**TO DO**
Write out the stretch of lines below that begins at the line with "Screen dimensions: 549x412" and ends at the line with "Given: Open the Time zone Default dropdown", including both, exactly as given and nothing more.
Content starts
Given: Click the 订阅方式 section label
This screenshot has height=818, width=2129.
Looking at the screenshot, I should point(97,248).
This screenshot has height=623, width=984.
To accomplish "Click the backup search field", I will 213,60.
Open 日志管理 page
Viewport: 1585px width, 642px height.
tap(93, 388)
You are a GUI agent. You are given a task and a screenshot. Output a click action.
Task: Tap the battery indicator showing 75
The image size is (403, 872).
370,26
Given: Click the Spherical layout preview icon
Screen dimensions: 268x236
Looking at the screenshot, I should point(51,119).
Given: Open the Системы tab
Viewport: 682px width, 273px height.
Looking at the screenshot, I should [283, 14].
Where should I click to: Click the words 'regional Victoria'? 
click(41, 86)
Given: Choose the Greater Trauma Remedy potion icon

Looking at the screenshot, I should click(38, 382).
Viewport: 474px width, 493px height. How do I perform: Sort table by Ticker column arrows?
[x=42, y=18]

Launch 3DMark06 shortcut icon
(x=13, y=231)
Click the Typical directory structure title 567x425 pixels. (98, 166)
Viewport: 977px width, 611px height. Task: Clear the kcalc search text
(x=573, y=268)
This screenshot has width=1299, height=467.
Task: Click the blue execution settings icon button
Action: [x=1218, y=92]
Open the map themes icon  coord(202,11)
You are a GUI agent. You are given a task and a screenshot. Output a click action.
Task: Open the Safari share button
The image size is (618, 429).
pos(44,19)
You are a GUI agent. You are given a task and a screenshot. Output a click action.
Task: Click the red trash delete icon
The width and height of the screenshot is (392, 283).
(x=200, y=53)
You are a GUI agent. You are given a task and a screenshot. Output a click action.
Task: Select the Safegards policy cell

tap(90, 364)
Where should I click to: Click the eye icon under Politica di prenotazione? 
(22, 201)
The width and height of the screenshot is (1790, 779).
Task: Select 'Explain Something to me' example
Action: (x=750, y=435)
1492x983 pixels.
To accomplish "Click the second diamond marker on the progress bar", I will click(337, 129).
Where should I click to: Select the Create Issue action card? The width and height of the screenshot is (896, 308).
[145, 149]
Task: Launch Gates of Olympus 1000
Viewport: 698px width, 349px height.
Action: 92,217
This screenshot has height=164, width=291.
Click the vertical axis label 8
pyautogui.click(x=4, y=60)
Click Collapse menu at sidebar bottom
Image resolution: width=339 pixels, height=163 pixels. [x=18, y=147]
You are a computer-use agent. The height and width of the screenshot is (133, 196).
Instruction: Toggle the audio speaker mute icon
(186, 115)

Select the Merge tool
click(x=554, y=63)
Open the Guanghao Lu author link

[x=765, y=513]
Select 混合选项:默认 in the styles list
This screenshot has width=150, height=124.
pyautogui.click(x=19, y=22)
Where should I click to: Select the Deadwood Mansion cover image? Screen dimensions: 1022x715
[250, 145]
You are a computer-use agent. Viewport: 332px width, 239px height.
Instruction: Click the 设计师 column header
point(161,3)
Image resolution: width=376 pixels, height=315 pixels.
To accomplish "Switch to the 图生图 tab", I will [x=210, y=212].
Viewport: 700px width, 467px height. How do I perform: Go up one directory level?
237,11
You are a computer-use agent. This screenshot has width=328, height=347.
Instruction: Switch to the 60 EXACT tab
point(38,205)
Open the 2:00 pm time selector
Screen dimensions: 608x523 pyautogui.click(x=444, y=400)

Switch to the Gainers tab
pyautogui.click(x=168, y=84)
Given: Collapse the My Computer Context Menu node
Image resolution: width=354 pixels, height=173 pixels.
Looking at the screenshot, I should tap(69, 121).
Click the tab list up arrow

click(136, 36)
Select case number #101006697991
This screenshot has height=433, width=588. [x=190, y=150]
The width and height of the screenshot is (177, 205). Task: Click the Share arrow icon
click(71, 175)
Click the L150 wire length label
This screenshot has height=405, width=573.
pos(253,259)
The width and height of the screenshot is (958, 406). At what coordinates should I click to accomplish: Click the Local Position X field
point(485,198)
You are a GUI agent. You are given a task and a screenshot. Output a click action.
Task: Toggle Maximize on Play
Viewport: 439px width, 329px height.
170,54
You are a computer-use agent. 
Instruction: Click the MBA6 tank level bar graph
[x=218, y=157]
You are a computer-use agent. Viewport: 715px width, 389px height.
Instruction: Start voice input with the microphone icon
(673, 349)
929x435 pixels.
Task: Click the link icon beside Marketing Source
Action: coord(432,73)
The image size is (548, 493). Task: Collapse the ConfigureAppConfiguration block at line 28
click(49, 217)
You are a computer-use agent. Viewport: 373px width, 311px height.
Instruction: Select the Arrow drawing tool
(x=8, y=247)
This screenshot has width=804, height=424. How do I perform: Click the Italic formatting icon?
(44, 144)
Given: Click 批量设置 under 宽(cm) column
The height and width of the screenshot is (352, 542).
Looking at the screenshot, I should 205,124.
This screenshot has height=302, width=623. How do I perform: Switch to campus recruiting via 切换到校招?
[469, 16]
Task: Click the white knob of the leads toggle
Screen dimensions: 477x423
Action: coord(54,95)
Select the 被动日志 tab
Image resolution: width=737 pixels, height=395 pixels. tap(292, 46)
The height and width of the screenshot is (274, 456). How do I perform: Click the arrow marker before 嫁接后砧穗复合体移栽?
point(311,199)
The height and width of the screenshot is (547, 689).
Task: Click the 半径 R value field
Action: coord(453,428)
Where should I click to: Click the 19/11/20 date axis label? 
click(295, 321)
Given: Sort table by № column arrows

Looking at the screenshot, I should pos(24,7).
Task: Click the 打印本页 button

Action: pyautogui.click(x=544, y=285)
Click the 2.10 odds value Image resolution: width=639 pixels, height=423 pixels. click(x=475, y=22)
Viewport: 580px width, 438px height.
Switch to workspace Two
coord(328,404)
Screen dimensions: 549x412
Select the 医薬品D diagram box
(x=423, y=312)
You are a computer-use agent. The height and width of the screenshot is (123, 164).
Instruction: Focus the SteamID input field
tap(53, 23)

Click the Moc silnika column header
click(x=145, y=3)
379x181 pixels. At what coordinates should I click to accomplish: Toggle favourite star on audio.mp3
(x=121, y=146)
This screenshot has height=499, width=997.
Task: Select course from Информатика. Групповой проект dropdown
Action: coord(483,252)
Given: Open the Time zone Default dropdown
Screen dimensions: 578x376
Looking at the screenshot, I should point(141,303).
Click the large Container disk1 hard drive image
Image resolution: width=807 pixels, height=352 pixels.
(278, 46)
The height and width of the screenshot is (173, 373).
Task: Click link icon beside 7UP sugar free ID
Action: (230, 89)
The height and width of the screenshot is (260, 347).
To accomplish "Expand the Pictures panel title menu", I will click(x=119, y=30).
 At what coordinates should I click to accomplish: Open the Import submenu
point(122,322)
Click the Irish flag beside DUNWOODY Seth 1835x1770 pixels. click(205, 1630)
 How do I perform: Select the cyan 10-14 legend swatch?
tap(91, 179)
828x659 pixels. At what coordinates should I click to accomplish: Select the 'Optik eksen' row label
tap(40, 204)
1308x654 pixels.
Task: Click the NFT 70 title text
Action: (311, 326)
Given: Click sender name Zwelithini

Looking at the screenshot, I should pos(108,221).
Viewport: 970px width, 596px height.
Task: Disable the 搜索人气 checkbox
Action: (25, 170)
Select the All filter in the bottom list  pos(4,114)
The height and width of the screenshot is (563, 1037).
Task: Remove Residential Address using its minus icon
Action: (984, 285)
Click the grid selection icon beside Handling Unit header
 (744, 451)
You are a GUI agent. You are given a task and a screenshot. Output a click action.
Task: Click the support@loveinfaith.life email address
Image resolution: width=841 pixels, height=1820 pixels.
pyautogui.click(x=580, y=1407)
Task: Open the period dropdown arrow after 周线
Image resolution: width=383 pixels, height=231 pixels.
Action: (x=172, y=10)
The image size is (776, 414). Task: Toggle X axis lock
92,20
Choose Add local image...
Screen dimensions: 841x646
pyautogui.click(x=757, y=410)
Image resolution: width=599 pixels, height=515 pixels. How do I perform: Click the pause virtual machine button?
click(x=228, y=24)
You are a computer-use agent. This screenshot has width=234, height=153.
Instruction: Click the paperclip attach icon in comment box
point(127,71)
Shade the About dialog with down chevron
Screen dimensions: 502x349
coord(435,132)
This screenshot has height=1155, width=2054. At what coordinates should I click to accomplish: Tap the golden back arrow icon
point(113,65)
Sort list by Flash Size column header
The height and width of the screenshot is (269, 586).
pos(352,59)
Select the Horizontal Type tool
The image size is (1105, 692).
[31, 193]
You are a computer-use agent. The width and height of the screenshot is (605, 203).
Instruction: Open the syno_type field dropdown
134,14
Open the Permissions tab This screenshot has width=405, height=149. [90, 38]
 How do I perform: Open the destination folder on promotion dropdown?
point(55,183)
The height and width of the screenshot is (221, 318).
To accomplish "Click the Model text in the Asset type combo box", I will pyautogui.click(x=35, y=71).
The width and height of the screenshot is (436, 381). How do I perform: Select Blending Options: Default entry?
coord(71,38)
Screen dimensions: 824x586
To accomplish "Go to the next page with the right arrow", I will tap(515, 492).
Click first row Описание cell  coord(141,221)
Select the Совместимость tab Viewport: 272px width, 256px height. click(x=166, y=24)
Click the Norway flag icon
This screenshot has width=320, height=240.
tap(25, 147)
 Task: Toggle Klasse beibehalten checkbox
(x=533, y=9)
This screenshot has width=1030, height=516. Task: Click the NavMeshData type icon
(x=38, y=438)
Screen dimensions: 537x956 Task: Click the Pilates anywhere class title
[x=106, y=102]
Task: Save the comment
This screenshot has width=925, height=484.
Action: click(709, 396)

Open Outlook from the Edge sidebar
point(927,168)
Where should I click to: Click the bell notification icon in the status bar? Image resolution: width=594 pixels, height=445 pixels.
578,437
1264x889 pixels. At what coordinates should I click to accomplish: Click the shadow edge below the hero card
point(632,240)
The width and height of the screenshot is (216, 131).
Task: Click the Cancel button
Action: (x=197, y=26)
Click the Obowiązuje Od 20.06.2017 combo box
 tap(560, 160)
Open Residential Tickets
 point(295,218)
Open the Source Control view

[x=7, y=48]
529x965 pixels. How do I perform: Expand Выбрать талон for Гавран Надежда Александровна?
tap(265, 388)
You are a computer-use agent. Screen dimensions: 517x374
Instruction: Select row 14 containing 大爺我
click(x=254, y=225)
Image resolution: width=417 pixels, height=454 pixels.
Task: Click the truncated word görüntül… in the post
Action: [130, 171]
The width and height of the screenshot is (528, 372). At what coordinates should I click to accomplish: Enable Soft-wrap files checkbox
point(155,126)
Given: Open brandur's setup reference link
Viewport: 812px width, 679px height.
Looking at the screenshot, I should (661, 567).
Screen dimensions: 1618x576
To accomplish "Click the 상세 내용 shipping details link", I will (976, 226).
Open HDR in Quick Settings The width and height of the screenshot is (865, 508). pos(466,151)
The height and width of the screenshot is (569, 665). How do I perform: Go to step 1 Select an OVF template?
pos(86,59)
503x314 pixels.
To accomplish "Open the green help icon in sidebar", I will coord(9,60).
Content ends
**SOLUTION BELOW**
Screen dimensions: 549x412
Select the 医薬品D diagram box
(x=423, y=312)
You are a computer-use agent. The height and width of the screenshot is (123, 164).
Instruction: Focus the SteamID input field
tap(53, 23)

Click the Moc silnika column header
click(x=145, y=3)
379x181 pixels. At what coordinates should I click to accomplish: Toggle favourite star on audio.mp3
(x=121, y=146)
This screenshot has height=499, width=997.
Task: Select course from Информатика. Групповой проект dropdown
Action: coord(483,252)
Given: Open the Time zone Default dropdown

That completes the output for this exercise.